CALCIO – Stessi obiettivi, medesimi risultati. Le squadre laziali in Serie C non riescono ad affermarsi e continuano ad avere grosse difficoltà nel risalire la classifica. Il Latina e il Monterosi, nel gruppo C della terza divisione, sono nelle parti basse del tabellone e galleggiano a fatica nei pressi della zona playout. La Viterbese, nel gruppo B, è lontana dalla zona salvezza e ferma in ultima posizione. Analizzando la classifica e i recenti risultati di quest’ultima, anche gli esperti che elaborano pronostici e studiano statistiche e guardano i dati delle scommesse sui diversi sport, fanno fatica a dare buone possibilità di salvezza alla squadra di Viterbo. Dopo le prime settimane di questa nuova stagione, società e tifosi cominciano a guardarsi intorno per individuare i principali responsabili dell’andamento negativo delle proprie squadre. Buona parte dei supporters della Viterbese, ad esempio, continua a non digerire la decisione presa da parte della presidenza di sollevare Giuseppe Raffaele dalla guida tecnica della Prima Squadra. Adesso, però, analizziamo maggiormente nel dettaglio la stagione in corso delle compagini laziali.

Il Latina, raggiunta la terza divisione italiana dopo il fallimento e gli anni passati in Serie D, dimostra di non essere ancora pronto per occupare le posizioni più alte della classifica. La squadra allenata da Daniele Di Donato presenta delle buone trame di gioco e un’identità piuttosto definita, a non convincere i tifosi è la caratura di alcuni giocatori in rosa i quali, secondo il parere dei più, non sarebbero pronti ad affrontare la Serie C da protagonisti. L’andamento altalenante dei nerazzurri preoccupa i sostenitori del Latina, ma allo stesso tempo lascia in loro un barlume di speranza. La squadra non riesce a dare continuità ad una vittoria, ma non perde totalmente la bussola dopo un risultato negativo. Le prestazioni, anche se non accompagnate dai risultati, permettono a Di Donato di continuare a godere della fiducia dei propri supporters. La società riflette, le prossime partite saranno decisive per il futuro dell’allenatore abruzzese.

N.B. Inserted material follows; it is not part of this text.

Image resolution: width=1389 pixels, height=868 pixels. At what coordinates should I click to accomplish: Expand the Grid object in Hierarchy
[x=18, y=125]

Da anni stabilmente in Serie C, la Viterbese sta vivendo la stagione più difficile da quando è tornata nel calcio professionistico. I punti raccolti da inizio campionato sono decisamente pochi, i gialloblù sono stabilmente all’ultimo posto in classifica già da qualche settimana. Il valzer degli allenatori e la linea dura del presidente Marco Arturo Romano continuano in quel di Viterbo. Alessandro Dal Canto, arrivato quest’estate sulla panchina gialloblù, paga con l’esonero i risultati deludenti delle prime 7 giornate. Ancora più breve è l’esperienza di Giuseppe Raffaele che, nonostante sia riuscito a far conquistare alla squadra la prima vittoria in campionato, viene sollevato dall’incarico di allenatore dopo appena 6 partite. Francesco Punzi, tecnico delle giovanili della Viterbese, viene promosso in Prima Squadra. I tifosi puntano il dito contro la società, ritenuta la principale responsabile dei problemi della squadra.

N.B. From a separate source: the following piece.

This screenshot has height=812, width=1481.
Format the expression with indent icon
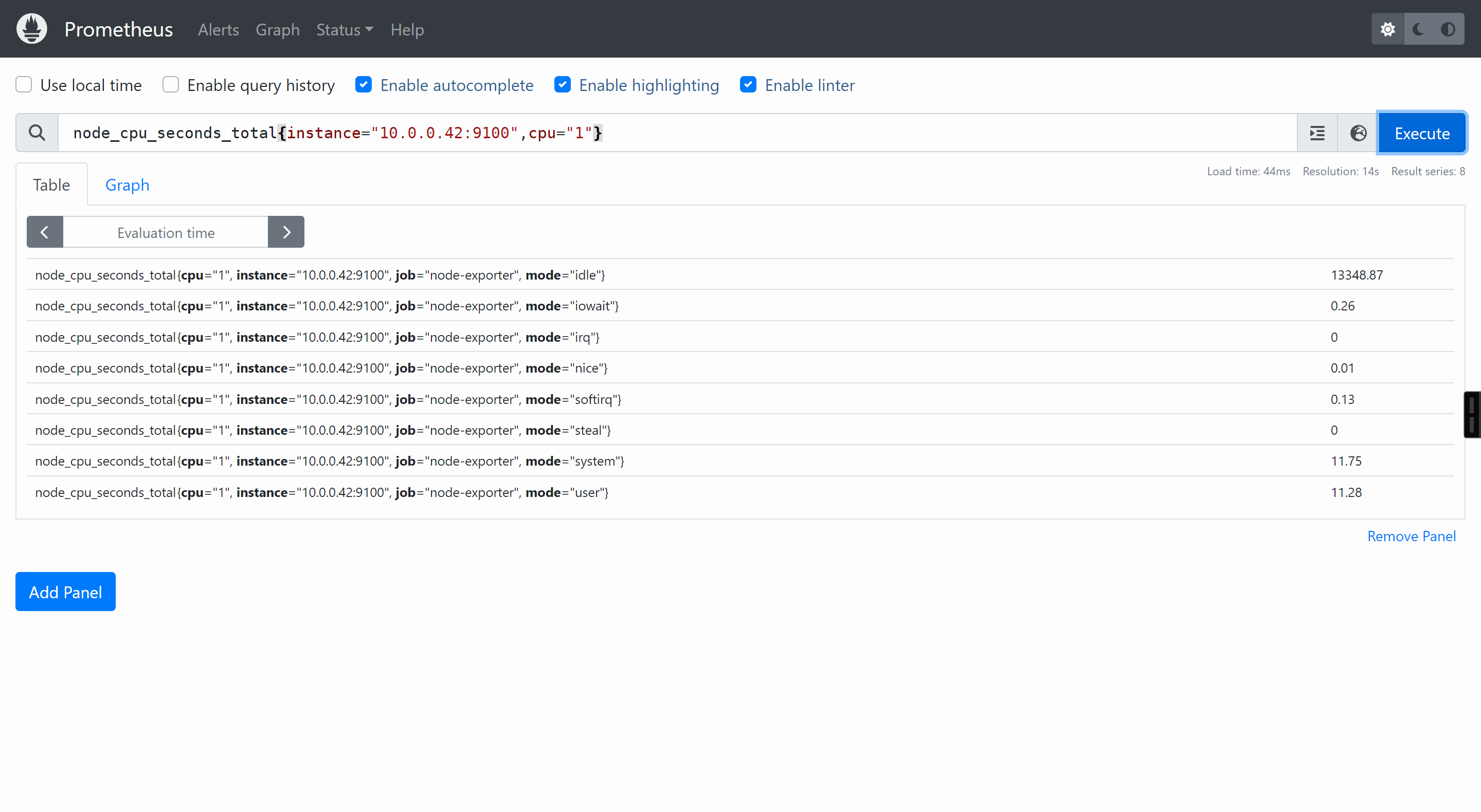coord(1316,133)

Il Monterosi, dopo aver raggiunto la prima storica promozione tra i professionisti, vuole coronare il sogno di restare nell’attuale divisione. Le difficoltà del salto di categoria si fanno sentire, ma la situazione di classifica non è eccessivamente disastrosa. La prima e storica vittoria tra i professionisti ai danni dell’Avellino non basta a David D’Antoni per restare sulla panchina biancorossa. Il presidente Ione Giacchetti decide di esonerare il tecnico laziale dopo 13 giornate, comunicando l’arrivo di Leonardo Menichini in qualità di nuovo responsabile tecnico della Prima Squadra. Così come i tifosi della Viterbese, anche i supporters del Monterosi non mandano giù l’esonero di D’Antoni che, grazie al lavoro svolto negli ultimi anni, ha portato i biancorossi laddove, fino a quel momento, non erano mai riusciti ad arrivare. Figlie di questa decisione sono certamente le 4 sconfitte consecutive maturate tra la decima e la tredicesima giornata.